Before: CHOY, SNEED, and SKOPIL, Circuit Judges.


MEMORANDUM** 

Robert Knezevich appeals his conviction by conditional guilty plea to being a felon in possession of a firearm, in violation of 18 U.S.C. § 922(g) (1). This court has jurisdiction pursuant to 28 U.S.C. § 1291.

Issues Presented

1. Did the district court abuse its discretion by not conducting an evidentiary hearing on the suppression motion?

2. Did the district court err by concluding that the protective pat-down search was justified?

Factual and Procedural Background

On December 24, 1992, Washington State Patrol Officer T.C. Metcalf stopped Knezevich for speeding at over ninety miles per hour. Knezevich was driving with a passenger, Peter Spearman. When Officer Metcalf asked Knezevich for a driver's license, Knezevich handed the officer an identification card and stated that he did not know if he had a valid driver's license but he "might have a warrant." Officer Metcalf had Knezevich step out of the car, placed him in handcuffs, and had him wait at the front of the patrol car with Bellevue Police Officer Vestall. Officer Metcalf learned through a computer check that Knezevich had a $150 arrest warrant for failing to appear on traffic violations.

Because Officer Metcalf was going to remove the handcuffs and place Knezevich in the patrol car while writing the citations, he frisked Knezevich and seized a .25 caliber firearm found in the right front pocket of Knezevich's coveralls. Officer Metcalf issued Knezevich citations for carrying a concealed weapon and failing to appear on the traffic violations, and then released him on the condition that Mr. Spearman drive the vehicle.

On December 13, 1993, Knezevich was charged by indictment with being a felon in possession of a firearm under 18 U.S.C. § 922(g) (1). On February 14, 1994, the district court denied Knezevich's motion to suppress the physical evidence of the gun. On March 9, 1994, the district court denied Knezevich's motion for reconsideration. On May 16, 1994, Knezevich entered a conditional guilty plea, preserving his right to appeal the district court's denial of his motion to suppress. On October 5, 1994, the defendant was sentenced to eighty-four months imprisonment, to run concurrently with sentences imposed in two separate King County Superior Court convictions. On October 7, 1994, Knezevich filed a timely notice of appeal.

Analysis

A. The district court did not abuse its discretion in refusing to conduct an evidentiary hearing.

This court reviews a district court's refusal to hold an evidentiary hearing on a motion to suppress for abuse of discretion. United States v. Wilson, 7 F.3d 828, 833 (9th Cir. 1993), cert. denied, 114 S. Ct. 2151 (1994); United States v. Mejia, 953 F.2d 461, 465 (9th Cir. 1991), cert. denied, 504 U.S. 926 (1992). An evidentiary hearing on a motion to suppress is required only if the moving papers allege a contested issue of fact going to the validity of the search. Wilson, 7 F.3d at 834-35; United States v. Walczak, 783 F.2d 852, 857 (9th Cir. 1986).

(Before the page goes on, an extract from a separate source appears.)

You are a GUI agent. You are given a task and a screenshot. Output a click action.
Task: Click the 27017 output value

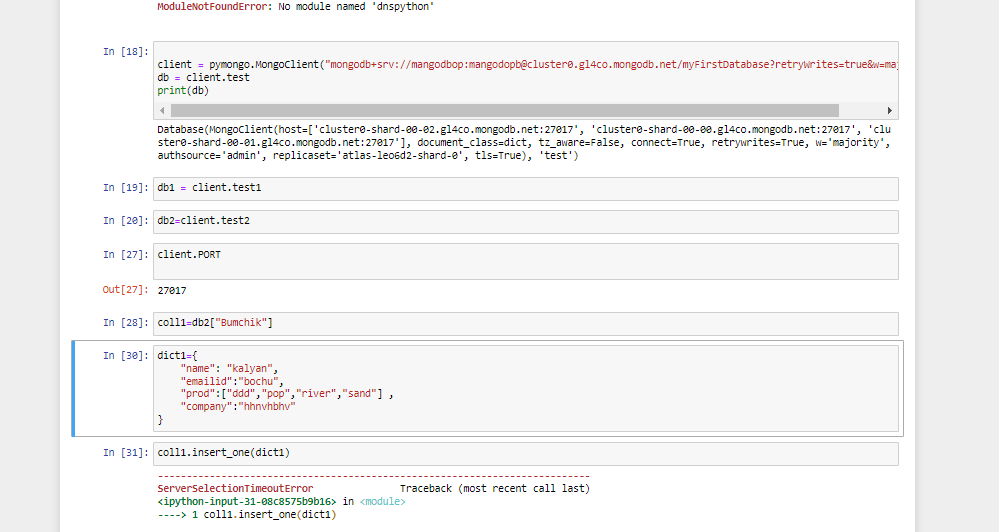click(172, 291)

Here, Knezevich does not allege any factual dispute, but rather alleges that the facts do not support Officer Metcalf's decision to search him. This is a question of law for which the district court was not required to conduct an evidentiary hearing. See Wilson, 7 F.3d at 834-35.

B. The district court did not err in concluding that the protective pat-down search was justified.

In general, we review determinations of motions to suppress de novo. United States v. Becker, 23 F.3d 1537, 1539 (9th Cir. 1994). To justify a protective frisk, the officer must have "reason to believe that he is dealing with an armed and dangerous individual, regardless of whether he has probable cause to arrest the individual for a crime." Terry v. Ohio, 392 U.S. 1, 27 (1968). " [T]he issue is whether a reasonably prudent man in the circumstances would be warranted in the belief that his safety or that of others was in danger." Id.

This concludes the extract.